Thursday, May 04, 2006

Editorial: PPTA must take long, hard look

The Post-Primary Teachers Association has reacted with remarkable equanimity to alarming findings on the state of the teaching profession. Teachers, the Massey University report concludes, comprise a fractured workforce, with some decrying their colleagues as lazy, incompetent and uninterested while others buckle under workloads and unruly classes.

That verdict does not faze Debbie Te Whaiti, the association's head. Any workplace would, in her view, have similar fractures when it came to feedback on colleagues' performance.

To some degree, that may be true. But not to the extent outlined in the report, which was commissioned by the Teachers Council and the Ministry of Education. It uncovered a catalogue of woes. Teachers felt "overloaded, inadequately rewarded, undervalued and insufficiently supported". Perhaps most worryingly, the report forecast recruiting difficulties as the next generation spurned a career in teaching, seeing it as "underpaid, stressful and too ordinary".

If, as seems to be the case, the PPTA construes all that as normal, it will be doing teachers a gross disservice. Instead, it should be pondering the reasons for this crisis in morale. And the fact that any objective analysis would conclude that the union's own policies have played a major part in creating, and perpetuating, the situation.

At the seat of the teachers' grievance is the fact that the present system of national pay bargaining denies schools the opportunity to reward those who distinguish themselves in the classroom through excellence and hard work. The same arrangement pays poor teachers too much. Unhindered by appraisal systems, they coast on the coat-tails of better colleagues. It is no wonder many in the latter category feel aggrieved.

The solution lies in payment by performance, through workplace bargaining and individual contracts. While that is the norm elsewhere, it has been thwarted by the PPTA, which foresees, and fears, a greatly reduced influence on the fabric of education. The same impulse prompted the union to oppose the trend to greater autonomy for schools. Once that included bulk funding, the vehicle which allows schools to tackle the workload of teachers by paying staff salaries out of their bulk grant.

The introduction of the National Certificate of Educational Achievement, in place of an examination-based qualification, has undoubtedly placed far more pressure on teachers' time. The report confirms, unsurprisingly, that it has become a significant source of discontent. Reducing the workload hinges on schools being able to employ more, and better quality, teachers. Freedom to pay by performance, and no longer be shackled by a system that sponsors mediocrity, would allow that.

The Government, unfortunately, seems as reluctant as the PPTA to acknowledge as much. The startling message of the Massey report seems barely to have registered with the Education Minister. Steve Maharey says the formula for raising professional standards will centre on "increased salaries, professional development and awards for excellence". In other words, nothing will change.

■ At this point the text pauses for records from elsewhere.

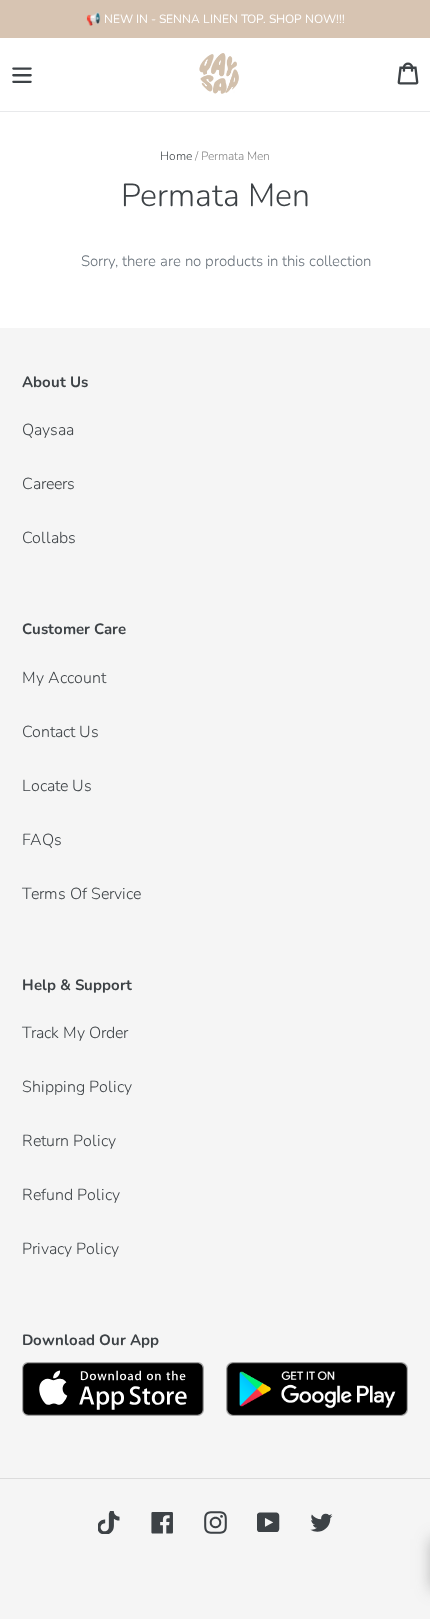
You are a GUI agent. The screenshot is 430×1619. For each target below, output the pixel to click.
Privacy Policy (70, 1249)
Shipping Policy (77, 1087)
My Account (64, 678)
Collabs (49, 538)
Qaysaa (48, 430)
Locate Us (57, 786)
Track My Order (75, 1033)
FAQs (42, 840)
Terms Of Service (81, 894)
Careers (48, 484)
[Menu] (22, 74)
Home (176, 156)
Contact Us (60, 732)
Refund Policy (71, 1195)
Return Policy (69, 1141)
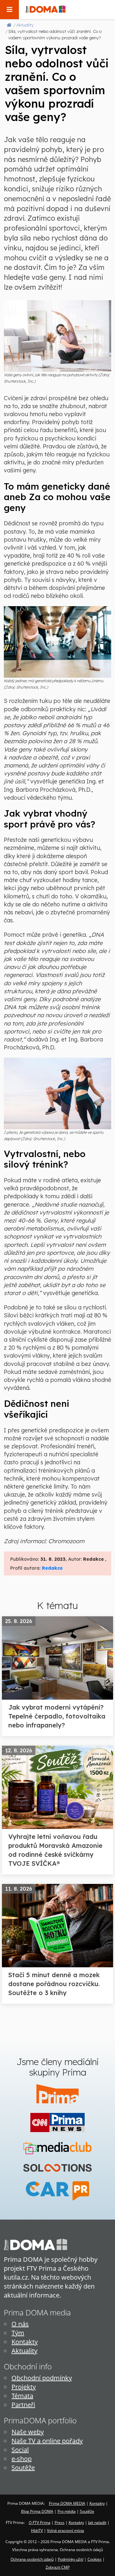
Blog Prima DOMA (37, 2511)
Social (20, 2449)
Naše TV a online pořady (47, 2440)
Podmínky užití (70, 2559)
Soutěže (23, 2467)
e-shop (22, 2458)
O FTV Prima (39, 2522)
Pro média (66, 2511)
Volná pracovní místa (65, 2530)
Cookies (95, 2559)
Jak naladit (97, 2522)
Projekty (24, 2386)
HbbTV (37, 2530)
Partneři (23, 2404)
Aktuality (24, 2350)
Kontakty (25, 2341)
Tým (18, 2332)
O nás (20, 2324)
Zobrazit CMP (58, 2567)
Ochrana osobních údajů (32, 2559)
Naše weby (28, 2431)
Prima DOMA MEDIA (67, 2503)
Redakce (52, 1568)
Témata (22, 2395)
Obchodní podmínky (42, 2378)
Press (60, 2522)
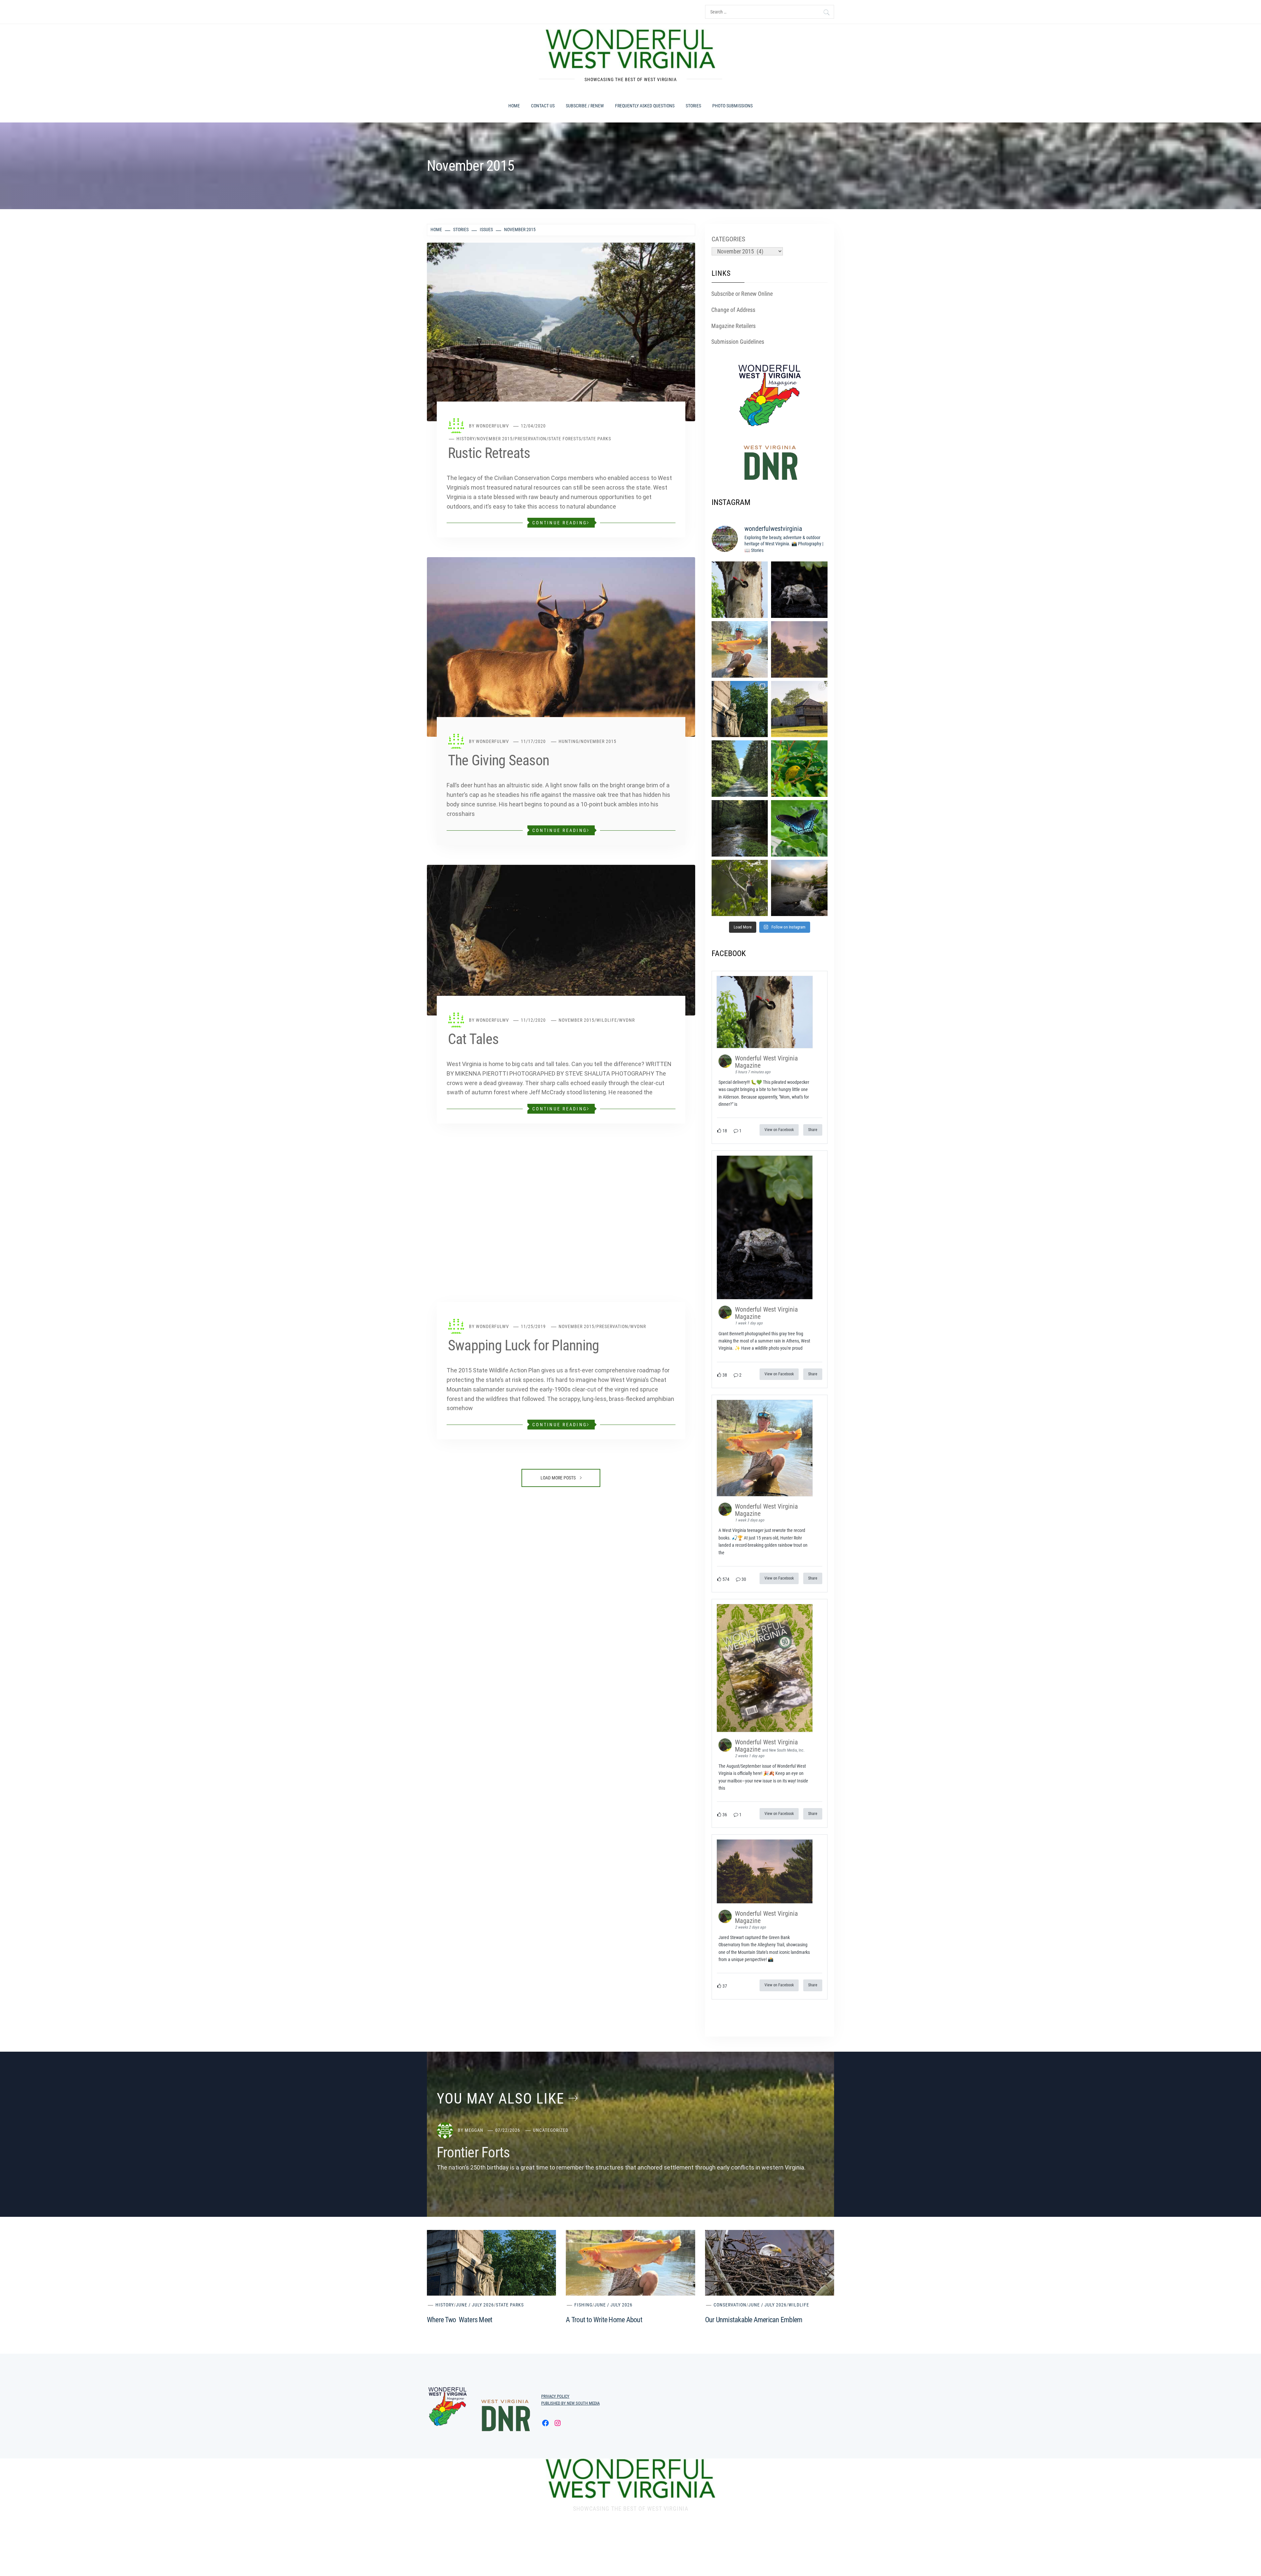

That approach has led to the present crisis in teacher morale. It is time the Government and the PPTA acknowledged that, and the fundamental reason for it. Teachers may also be demoralised by having to battle what they see as an accumulated lack of respect from the Government, pupils, parents and the public. But the best of them are more aggrieved that their excellence and diligence is going unrewarded. Pay by performance would explicitly recognise their value and their important contribution to society.